Our operating expenses consist of general and administrative expenses, and research and development expenses. Operating expenses increased by approximately $1.4 million, or 159%, from approximately $0.9 million for the year ended June 30, 2023 to approximately $2.3 million for the year ended June 30, 2024.

 

General and administrative expenses primarily consist of salary and compensation expenses relating to our accounting, human resources, and executive office personnel, and also included office rental and depreciation and amortization expenses, office overhead, professional service fees and travel and transportation costs. General and administrative expenses increased by approximately $0.8 million due to (a) professional consulting and legal fees increased by approximately $0.7 million from $nil for the year ended June 30, 2023 to approximately $0.7 million for the year ended June 30, 2024, (b) other expenses including, depreciation and amortization, rental and property management expense etc. increased approximately $0.1 million.

 

The Group incurred $0.6 million research and development expenses for entrusting a third party to develop a bio-pulping technology big data platform.

 

Other expenses, net

 

Other expenses, net primarily consists of interest income, interest expense and other income.
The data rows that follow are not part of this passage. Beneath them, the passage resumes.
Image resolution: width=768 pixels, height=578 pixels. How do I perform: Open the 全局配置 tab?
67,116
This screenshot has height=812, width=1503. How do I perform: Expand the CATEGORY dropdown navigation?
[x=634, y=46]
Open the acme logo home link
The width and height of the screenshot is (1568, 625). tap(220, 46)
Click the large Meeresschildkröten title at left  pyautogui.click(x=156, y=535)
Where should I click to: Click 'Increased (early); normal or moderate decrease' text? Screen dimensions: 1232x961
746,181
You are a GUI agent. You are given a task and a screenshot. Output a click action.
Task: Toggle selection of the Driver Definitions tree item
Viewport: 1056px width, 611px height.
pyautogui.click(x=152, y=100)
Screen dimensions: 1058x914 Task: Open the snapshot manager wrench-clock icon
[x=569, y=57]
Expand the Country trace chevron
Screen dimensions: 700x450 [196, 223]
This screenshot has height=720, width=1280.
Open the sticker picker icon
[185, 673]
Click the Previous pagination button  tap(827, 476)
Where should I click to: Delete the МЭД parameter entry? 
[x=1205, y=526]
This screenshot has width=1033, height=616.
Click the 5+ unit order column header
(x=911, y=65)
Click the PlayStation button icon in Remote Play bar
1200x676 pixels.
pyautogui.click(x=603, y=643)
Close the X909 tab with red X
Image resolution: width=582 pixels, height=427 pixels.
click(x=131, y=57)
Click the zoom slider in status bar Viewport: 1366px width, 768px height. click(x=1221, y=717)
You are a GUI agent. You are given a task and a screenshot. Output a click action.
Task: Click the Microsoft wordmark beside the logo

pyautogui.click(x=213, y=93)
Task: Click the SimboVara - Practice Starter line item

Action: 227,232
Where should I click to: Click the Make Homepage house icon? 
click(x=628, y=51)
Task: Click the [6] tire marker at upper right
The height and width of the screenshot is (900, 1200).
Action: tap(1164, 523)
Other expense, net was approximately $1.9 million in the year ended June 30, 2024, representing a decrease of approximately $0.7 million, or approximately 26%, as compared to approximately $2.6 million in the year ended June 30, 2023 due to the following reasons: (a) interest income increased by approximately $0.1 million in the year ended June 30, 2024; and (b) other income, net was approximately $0.5 million in the year ended June 30, 2024, as compared to other expense, net of approximately $0.1 million in the year ended June 30, 2023. The change of other income (expenses) was mainly due to the compensation for one customer’s early termination of time charter of contract for the year ended June 30,2024.

 

Net Income

 

As a result of the foregoing, net income amounted to approximately $3.1 million for the year ended June 30, 2024, compared to a net income of approximately $10.9 million for the year ended June 30, 2023.

 

Taxation

 

Cayman Islands

 

Intercont is incorporated in Cayman Islands as an offshore holding Group and is not subject to tax on income or capital gain under the laws of Cayman Islands. Additionally, the Cayman Islands does not impose a withholding tax on payments of dividends to shareholders.

 

British Virgin Islands Taxation

 

Under the current laws of the British Virgin Islands, the Group’s subsidiary incorporated in BVI is not subject to income tax.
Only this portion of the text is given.